Text provided:
<<<<

JSON Schema Documentation • boilerplate

Overview

The boilerplate package supports JSON format for all database operations. This document describes the JSON schema structure for different database types.

Unified Database Schema

The unified database combines all categories into a single JSON file:

{
  "methods": { ... },
  "measures": { ... },
  "results": { ... },
  "discussion": { ... },
  "appendix": { ... },
  "template": { ... }
}

Methods Database Schema

Methods entries contain standardised text with template variables.

Basic Structure

{
  "category": {
    "subcategory": {
      "entry_name": {
        "text": "Method description with {{variables}}",
        "reference": "@citation2023",
        "keywords": ["keyword1", "keyword2"]
      }
    }
  }
}

Entry Variants

Methods can have multiple text variants:

{
  "statistical": {
    "regression": {
      "linear": {
        "default": "We used linear regression to analyse {{outcome}}.",
        "large": "We employed ordinary least squares linear regression to examine the relationship between {{predictors}} and {{outcome}}. Model assumptions were checked including...",
        "brief": "Linear regression was used."

>>>>

The task: Transcribe the passage of the JSON schema documentation starting with "The boilerplate package" and going on through "different database types.", without changing a single character.

Material provided:
<<<<

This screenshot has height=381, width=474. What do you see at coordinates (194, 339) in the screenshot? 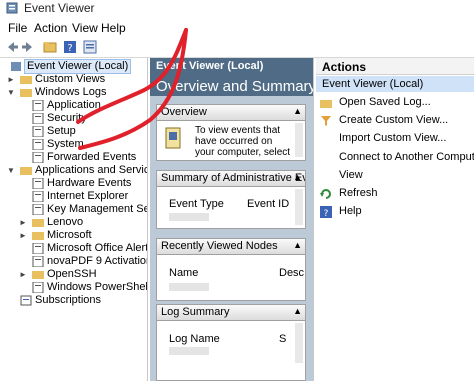
I see `column-header-log-name: Log Name` at bounding box center [194, 339].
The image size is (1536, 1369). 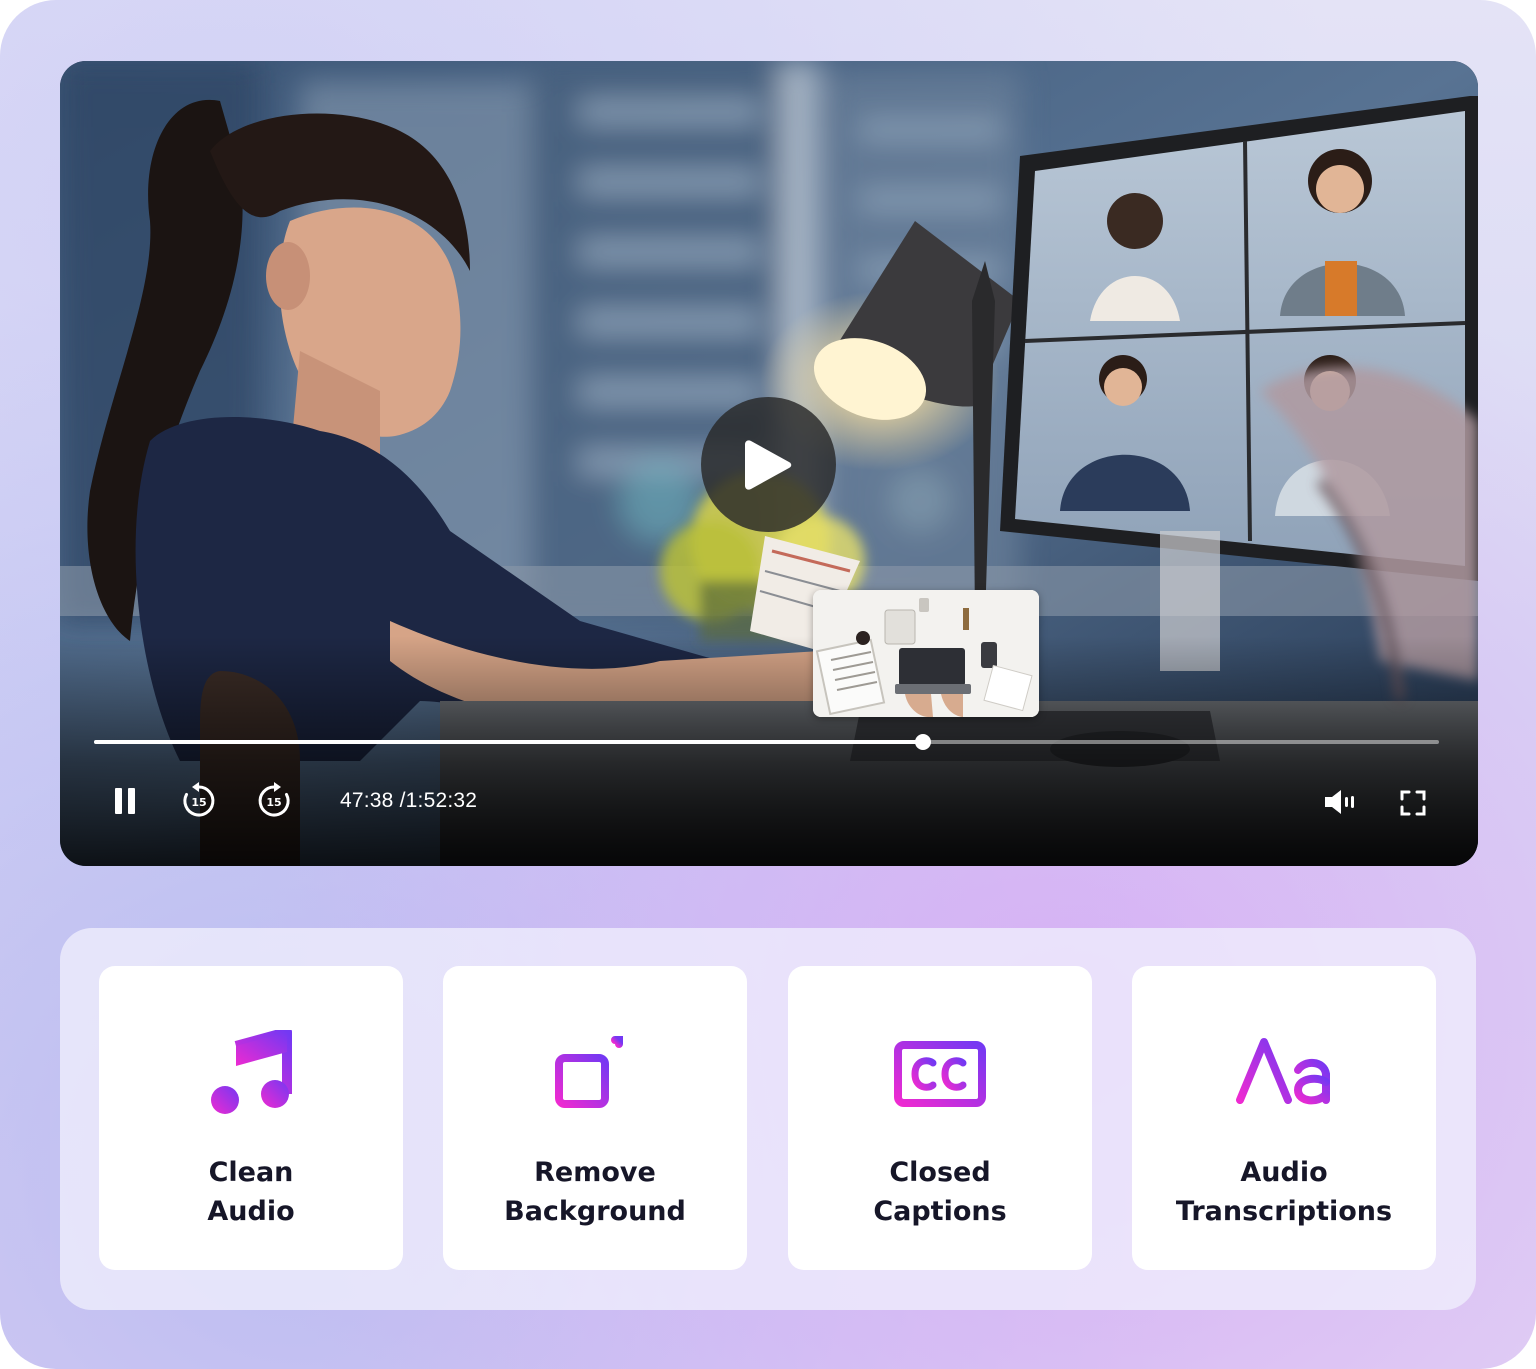 What do you see at coordinates (251, 1074) in the screenshot?
I see `music-note-icon` at bounding box center [251, 1074].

>>>>

Solution to the problem:
The boilerplate package supports JSON format for all database operations. This document describes the JSON schema structure for different database types.